In the "pull" model that GFS2, OCFS2, and GPFS apparently follow, on a given node the file system code doesn't know that an xattr in a security.* namespace got modified on another node.  All that is known is that the lock protecting inode xattrs has been lost, so now everything protected by this lock is invalid.  The next time this information is needed, it has to be re-initialized (e.g. by reading data from disk).  The security attribute label may or may not have changed, that is not known at that point, but the inode security state has to be re-initialized in case it did.  So it sounds like all distributed file systems would benefit from an LSM API call that invalidates inode security state.

I think the tricky part here is how/when to drive inode security state refresh, once it has been invalidated.  File system code could do this easily at dentry revalidation time, possibly even using existing API, like security_d_instantiate (provided it does a full re-init, using getxattr, if it sees that the inode state has been invalidated).  A dentry is conveniently available at this juncture.  
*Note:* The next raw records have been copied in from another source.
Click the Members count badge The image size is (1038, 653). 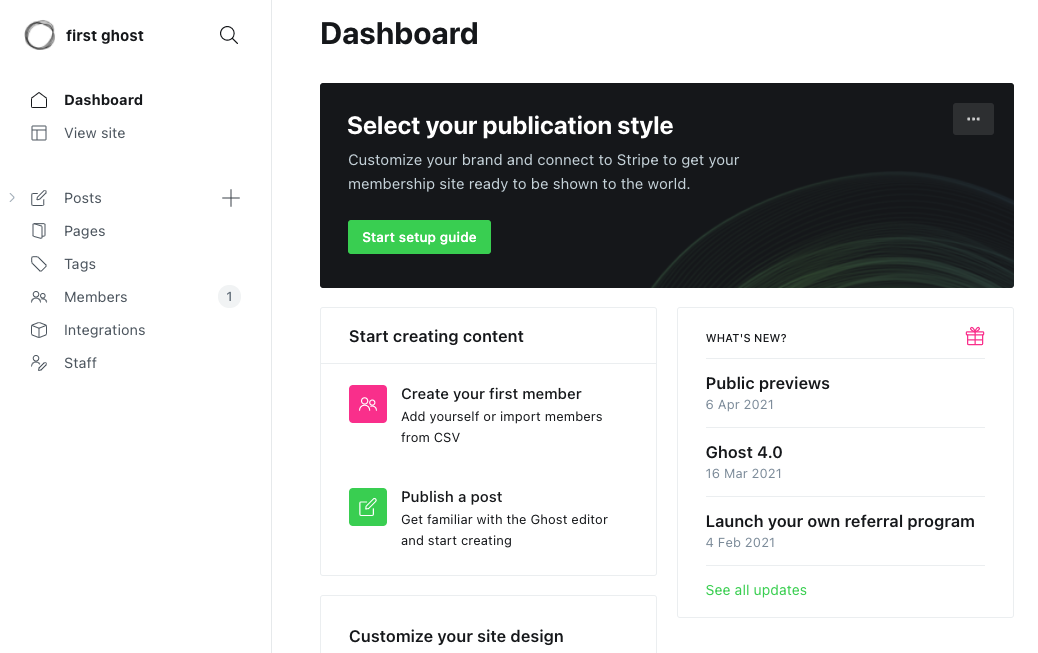click(229, 297)
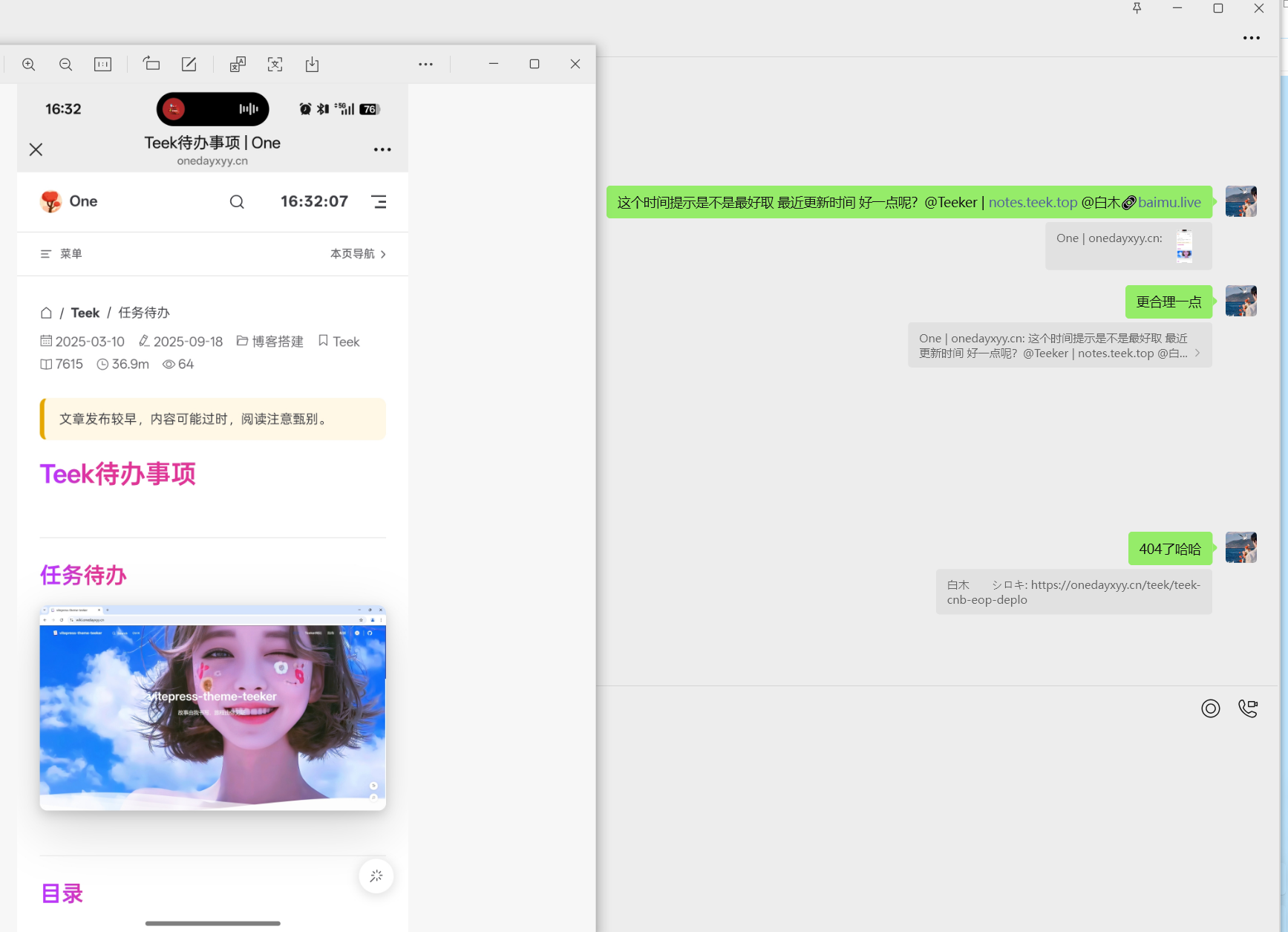Click sender avatar beside 更合理一点 message
The height and width of the screenshot is (932, 1288).
1240,301
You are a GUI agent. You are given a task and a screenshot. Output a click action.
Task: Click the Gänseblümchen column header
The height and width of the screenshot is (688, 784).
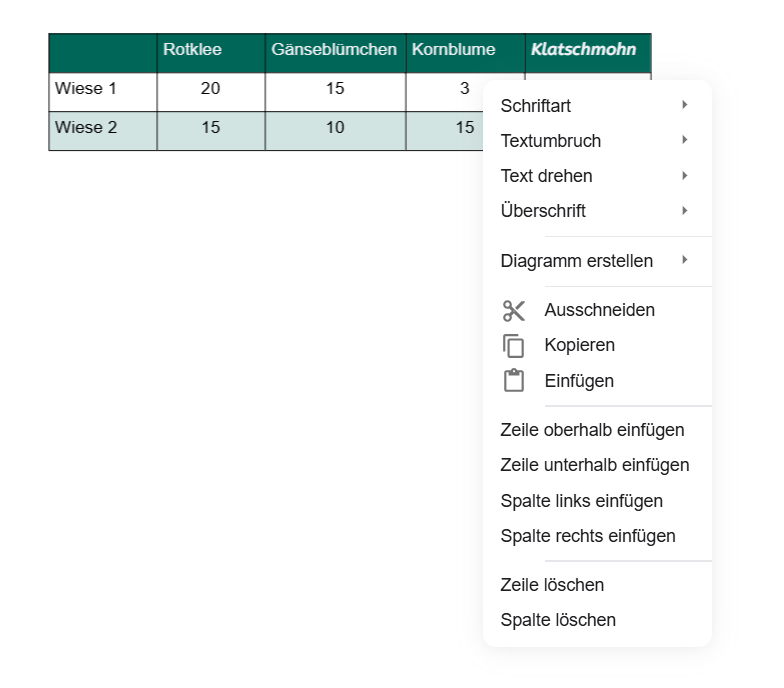point(336,53)
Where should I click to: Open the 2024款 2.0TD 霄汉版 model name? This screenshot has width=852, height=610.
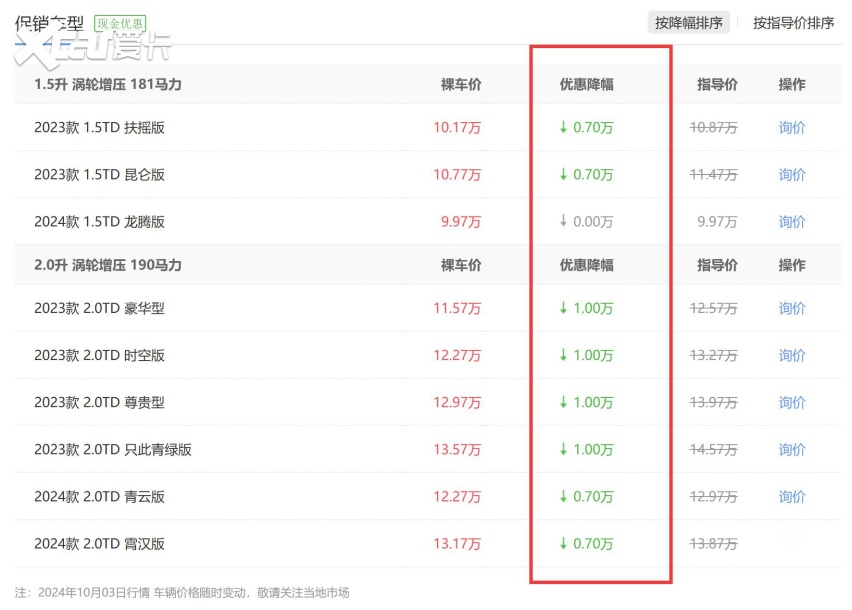(99, 543)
Permission checking prior to a write on an already open file is a somewhat different problem.  In the current code, the permission check is made before file system code gets involved, so the call to re-init inode security state has to be made in VFS or LSM code, before the permission check.  It would probably be easier/more logical to do this in security_file_permission.  Since the latter is passed struct file *file, a dentry could be easily obtained as file->f_path.dentry.